Over the past 12 months we have seen a marked recalibration of a decades-long overreach in granting PTEs for inextensible patents.

“We anticipate that numerous patents currently benefitting from PTE protection may be vulnerable to attack on this basis.”

In Ono Pharmaceutical v Commissioner of Patents and in Merck Sharp & Dohme v Sandoz (2021), we saw Federal Court judgments that overruled longstanding Patent Office interpretations of the relevant PTE provisions.

In Ono, the court found that a competitor’s ARTG listing is not determinative regarding the earliest relevant ARTG listing date. In Merck, a PTE was invalidated on the basis that the patent included claims to more than one pharmaceutical substance per se, and the PTE application was not based on the first relevant ARTG listing.

This was the case even though the first listing was obtained within five years of the relevant patent date, and consequently, no PTE was available whatsoever.

In Biogen International v Pharmacor (2021), a further interlocutory judgment provisionally concluded that EPC 2000 claims are not eligible for patent term extension because the “use” element of such a claim is limiting and so the claim is not to a pharmaceutical substance per se.

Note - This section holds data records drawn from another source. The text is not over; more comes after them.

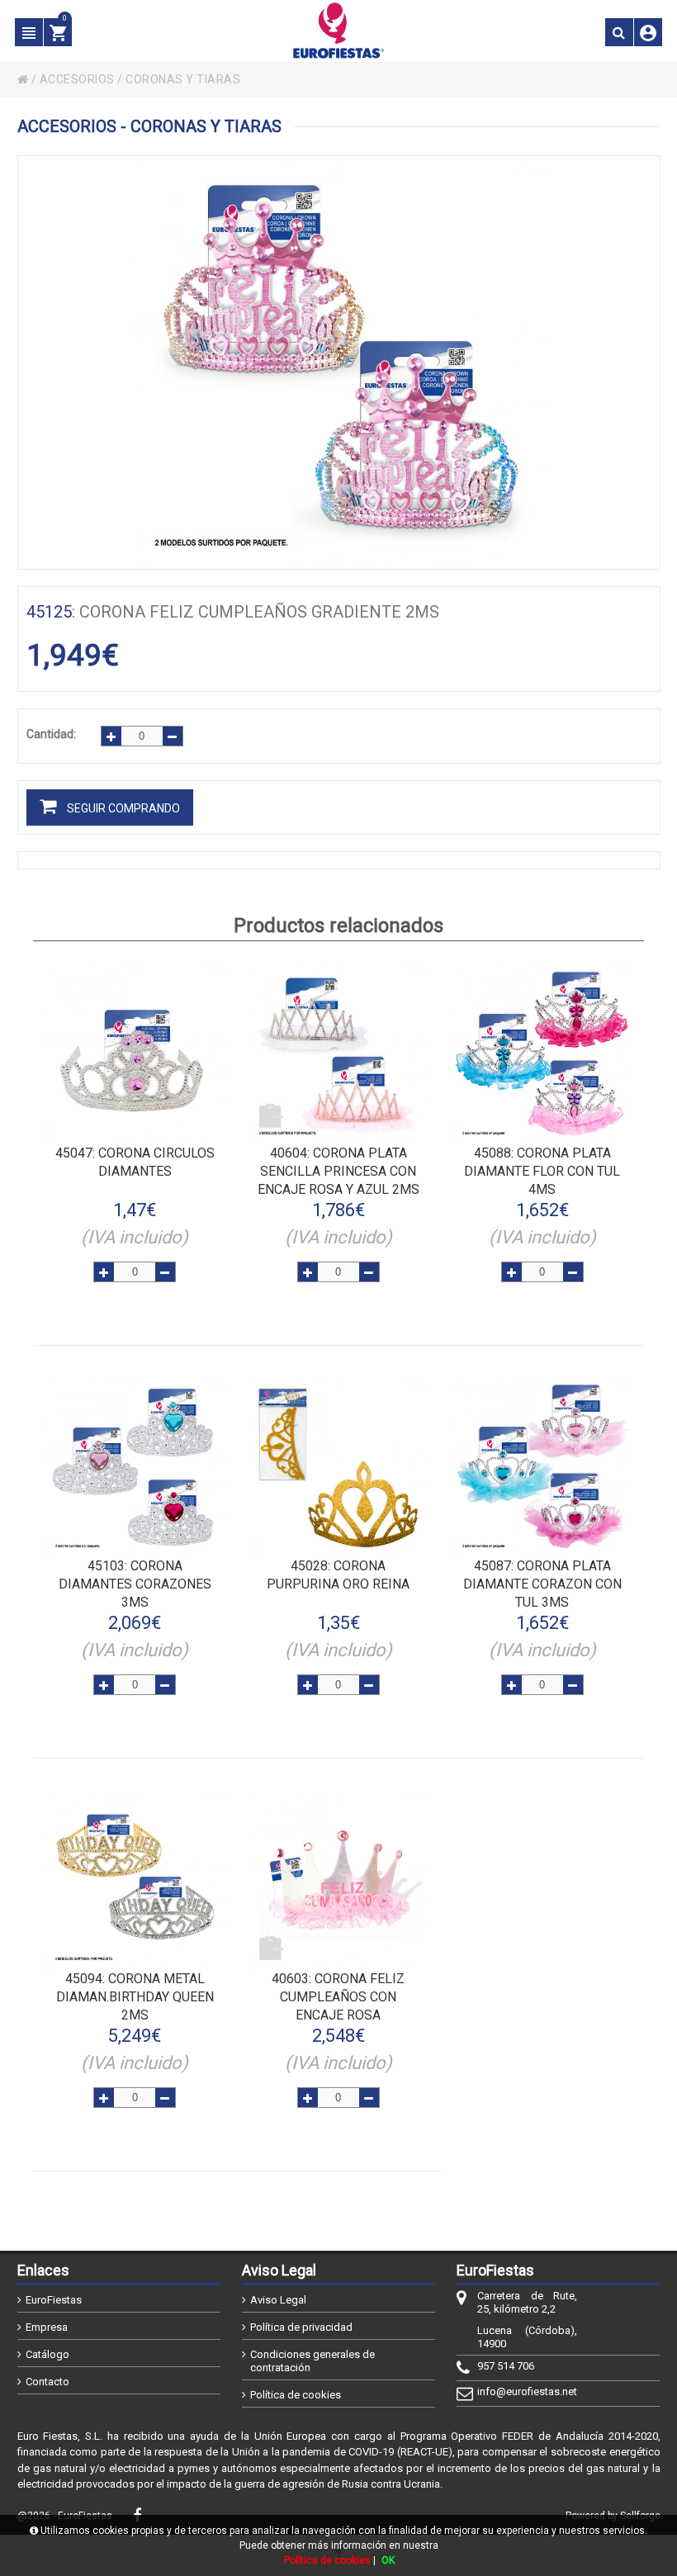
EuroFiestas (54, 2300)
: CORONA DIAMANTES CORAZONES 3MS (135, 1584)
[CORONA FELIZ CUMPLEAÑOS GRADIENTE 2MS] (338, 362)
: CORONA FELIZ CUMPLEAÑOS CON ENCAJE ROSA (338, 1997)
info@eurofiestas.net (527, 2391)
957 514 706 (505, 2366)
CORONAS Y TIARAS (182, 79)
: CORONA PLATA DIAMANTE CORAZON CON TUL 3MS (542, 1584)
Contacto (47, 2381)
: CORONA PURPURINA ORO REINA (338, 1575)
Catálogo (47, 2354)
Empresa (47, 2327)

These decisions have now paved the way for challenges to PTEs in the Patent Office via proceedings for the rectification of the Patent Register. We have seen the first successful example of this strategy in which a third party obtained removal of a PTE on Bayer’s patent covering the highly successful Yasmin oral contraceptive product, on the basis that the patent claims also covered the earlier Yaz product, which was approved within five years of the relevant patent date.

The case was found to be indistinguishable from Merck.

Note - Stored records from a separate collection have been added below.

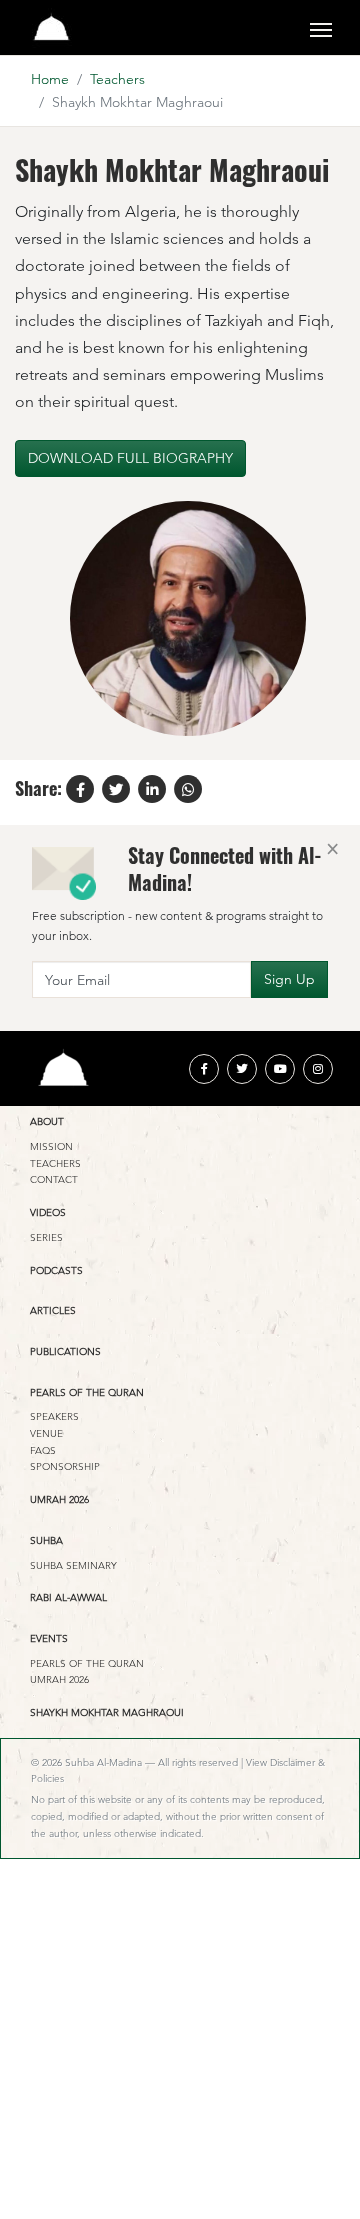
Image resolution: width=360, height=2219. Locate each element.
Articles (53, 1310)
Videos (48, 1212)
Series (46, 1237)
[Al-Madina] (51, 27)
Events (49, 1638)
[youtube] (280, 1069)
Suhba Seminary (73, 1565)
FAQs (43, 1450)
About (47, 1121)
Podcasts (56, 1270)
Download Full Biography (130, 458)
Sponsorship (65, 1466)
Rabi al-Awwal (68, 1597)
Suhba (46, 1540)
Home (50, 79)
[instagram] (318, 1069)
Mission (51, 1146)
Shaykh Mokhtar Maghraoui (107, 1712)
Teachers (117, 79)
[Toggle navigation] (321, 28)
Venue (46, 1433)
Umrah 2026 (59, 1499)
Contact (54, 1179)
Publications (65, 1351)
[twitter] (242, 1069)
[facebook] (204, 1069)
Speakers (54, 1416)
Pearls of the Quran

Since the unextended expiry of the patent has passed, subject to the outcome of an appeal now filed, the patent will provide no further barrier to generic competition.

Unless overturned on appeal, these developments potentially provide a swift and cost-effective path to remove patent barriers to generic/biosimilar market entry in Australia where the market formation date is determined by an extended patent. Interestingly, both Ono and Merck were heard, and judgment delivered, within eight months of proceedings being filed.

The Bayer case was dealt with in a similar time frame. It is also notable that the Bayer patent in question was the subject of substantial litigation in the Federal Court in recent years and was upheld as valid in that litigation, so that revocation of the patent was unlikely to be a viable strategy. We anticipate that numerous patents currently benefitting from PTE protection may be vulnerable to attack on this basis.

In addition to the bases identified in the recent Federal Court decisions, we also expect that PTEs granted on certain formulation and product-by-process patents may be fertile ground for challenge. The resulting early generic/biosimilar market opportunities in Australia may be highly significant for scores of products.